No over-the-counter medications have FDA approval for that purpose, and the Food, Drug, and Cosmetic Act prohibits interstate sale of unapproved drugs and cosmetics.
“It is the FDA’s duty to protect public health from harmful products not approved for the U.S. marketplace,” said Donald Ashley, director of the compliance office in the FDA’s Center for Drug Evaluation and Research. “This includes where online retailers like Amazon are involved in the interstate sale of unapproved drug products. We will continue to work diligently to ensure that online retailers do not sell products that violate federal law.”
Besides Amazon, the FDA issued warning letters to Ariella Naturals and Justified Laboratories.
The agency emphasized that it has not examined the mole and skin tag removal products sold by these companies for safety, effectiveness or quality.
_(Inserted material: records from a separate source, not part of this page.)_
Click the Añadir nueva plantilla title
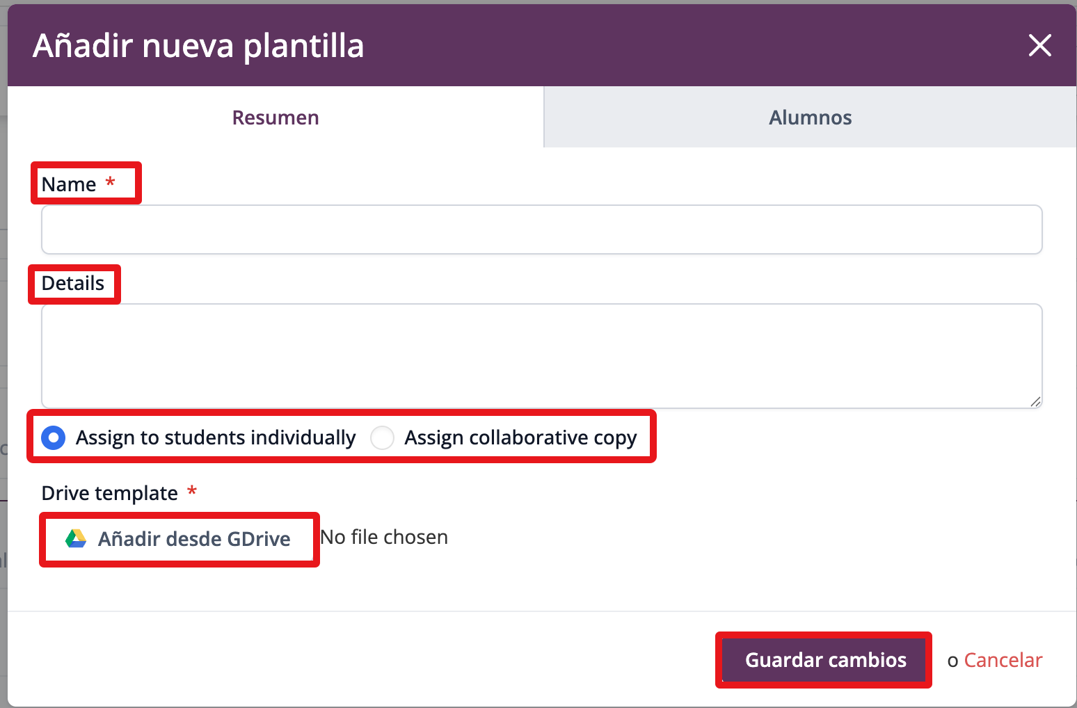This screenshot has width=1077, height=708. [x=198, y=46]
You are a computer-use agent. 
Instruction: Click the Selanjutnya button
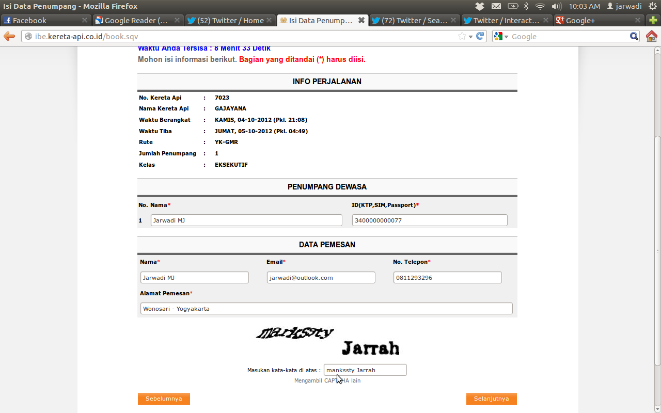click(x=491, y=399)
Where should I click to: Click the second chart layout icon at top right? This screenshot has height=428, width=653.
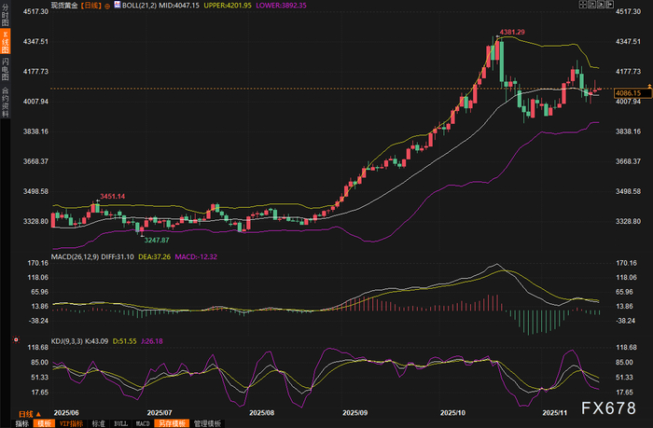pos(591,5)
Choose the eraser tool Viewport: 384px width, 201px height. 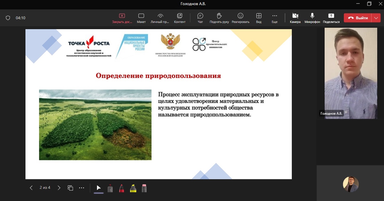[144, 188]
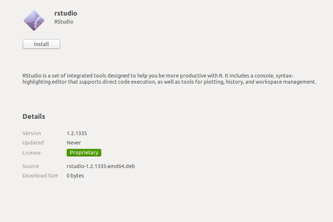Image resolution: width=333 pixels, height=222 pixels.
Task: Click the Details section heading
Action: point(34,116)
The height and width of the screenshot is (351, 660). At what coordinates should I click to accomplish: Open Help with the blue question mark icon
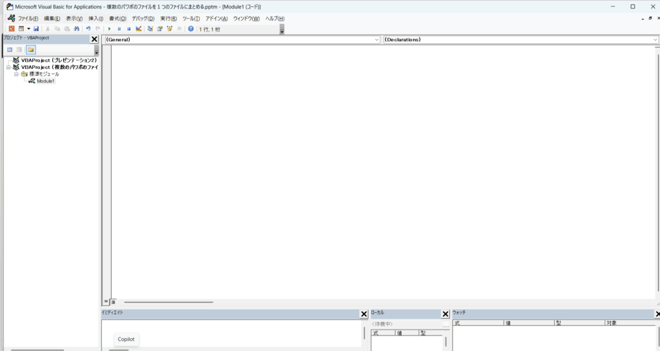point(191,29)
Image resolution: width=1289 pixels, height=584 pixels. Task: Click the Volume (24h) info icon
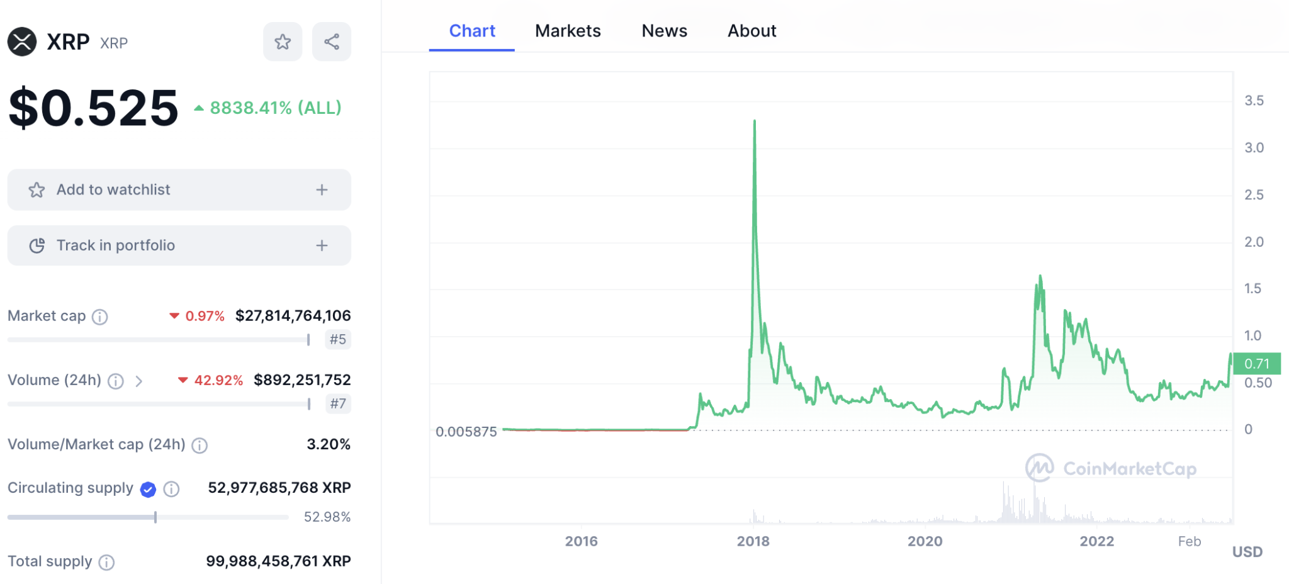(x=115, y=381)
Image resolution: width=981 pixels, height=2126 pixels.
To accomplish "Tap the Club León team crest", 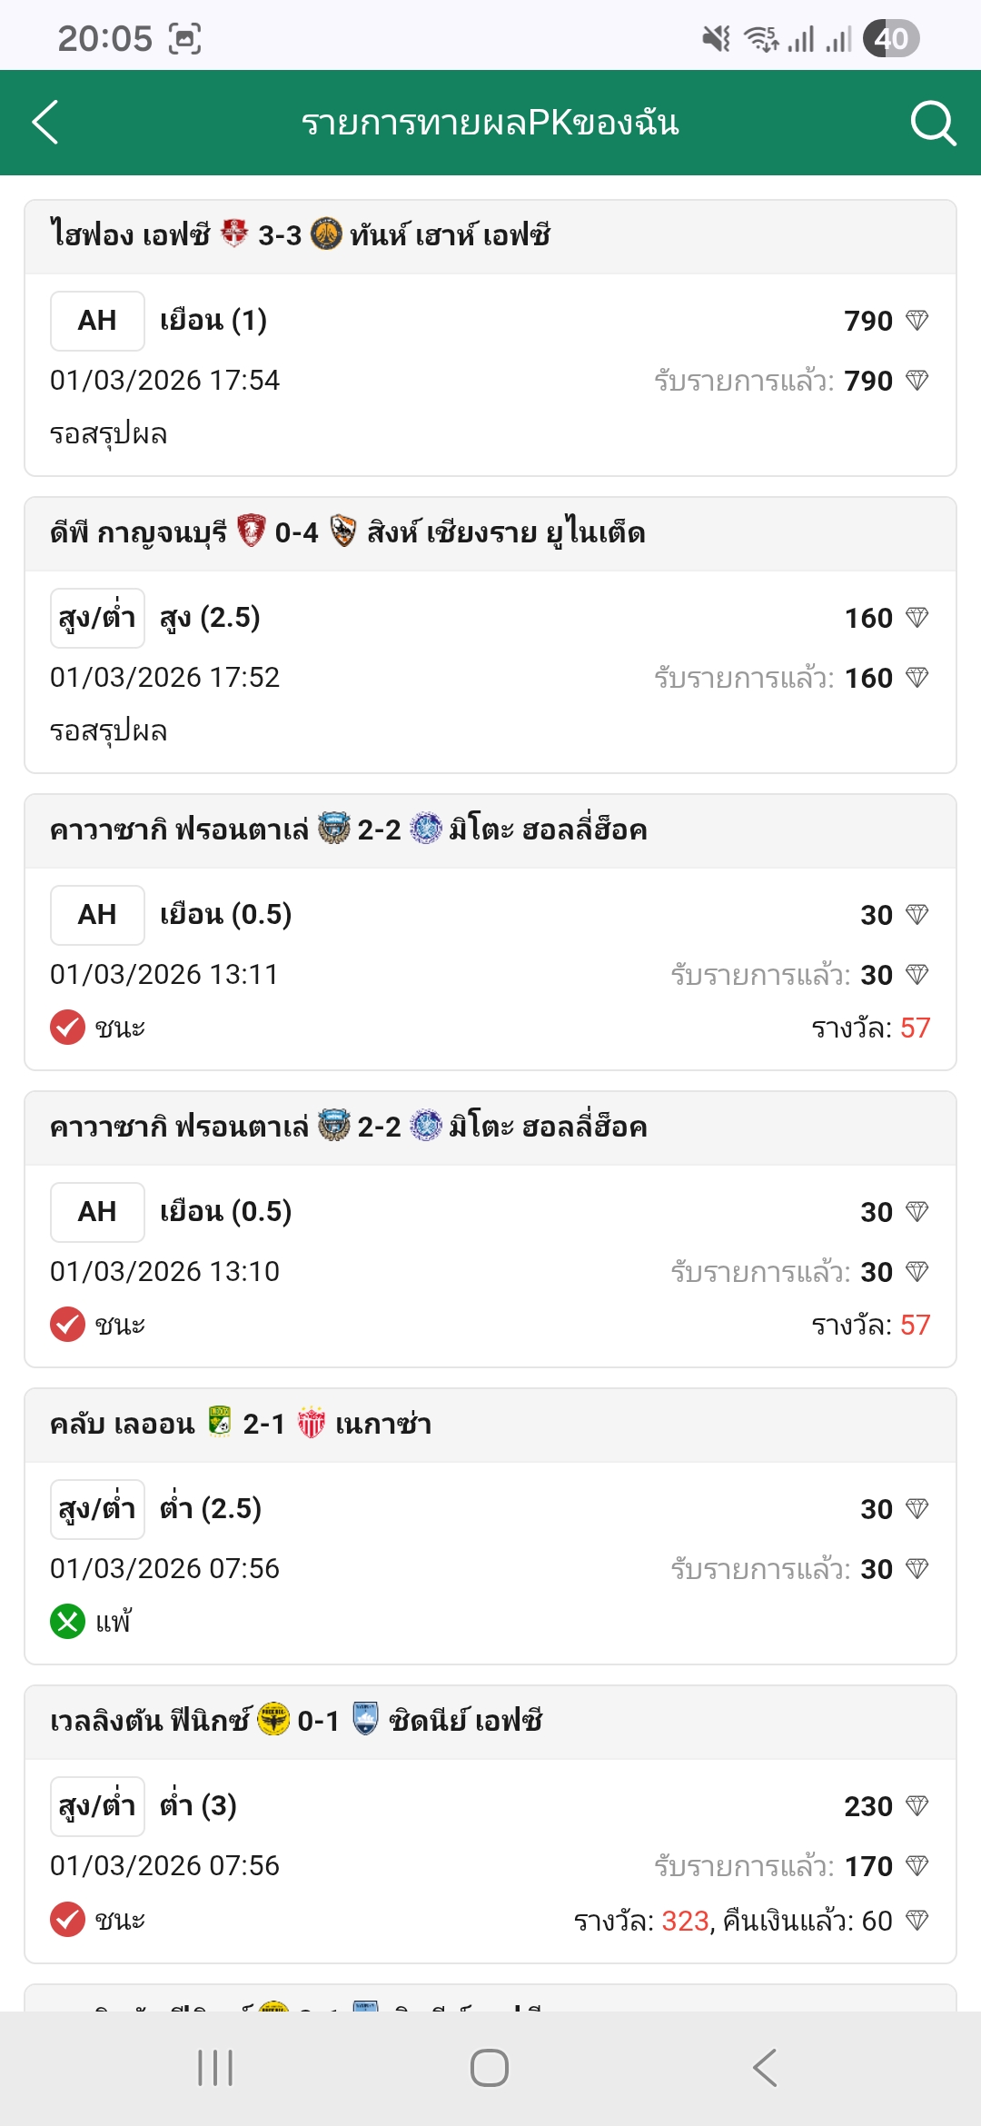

The warning letters put the companies on notice that failure to address the violations cited by the FDA may result in legal action, including seizure. Once they receive the warning letter, the companies have 15 days to inform the agency of any corrective measures they have taken.
The agency warned earlier this summer that using unregulated products for do-it-yourself removal of moles, skin tags and another type of growth known as seborrheic keratoses can mask skin cancer and result in wounds and scarring.
“There are several reasons that patients should avoid trying to treat moles at home. And that is certainly the most concerning… that cancer patients often mistake skin cancer for benign moles,” Dr. Chad Prather, a board-certified dermatologist in Baton Rouge, La, said at the time. “We commonly see patients who have a skin cancer. It’s been diagnosed and their initial process was to try to treat that at home with either physical means or sometimes these over-the-counter products.”
That can cloud the diagnosis of very serious skin cancers, such as melanoma, Prather said.
“We judge how bad a melanoma is by how deep it goes. And we really need that initial biopsy to know the true depth so that we can choose the most appropriate treatment method, whether it’s surgery or checking lymph nodes or followed by immunotherapy,” Prather explained.
The FDA said Tuesday that it will continue to use all the tools available to protect public health and remove fraudulent or unproven drug products from the American market. The warning letters were just the first step.
Consumers and medical professionals are asked to report any adverse events related to the products to the MedWatch Adverse Event Reporting.